**Exercise details**.
Every line of the data is to be output verbatim.

─── Given data ───

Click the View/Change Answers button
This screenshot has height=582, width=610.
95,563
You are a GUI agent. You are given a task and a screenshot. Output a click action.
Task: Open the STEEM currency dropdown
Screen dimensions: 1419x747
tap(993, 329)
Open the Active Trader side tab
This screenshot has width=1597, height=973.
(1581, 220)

───

**Exercise solution**.
Click the View/Change Answers button
This screenshot has height=582, width=610.
95,563
You are a GUI agent. You are given a task and a screenshot. Output a click action.
Task: Open the STEEM currency dropdown
Screen dimensions: 1419x747
tap(993, 329)
Open the Active Trader side tab
This screenshot has width=1597, height=973.
(1581, 220)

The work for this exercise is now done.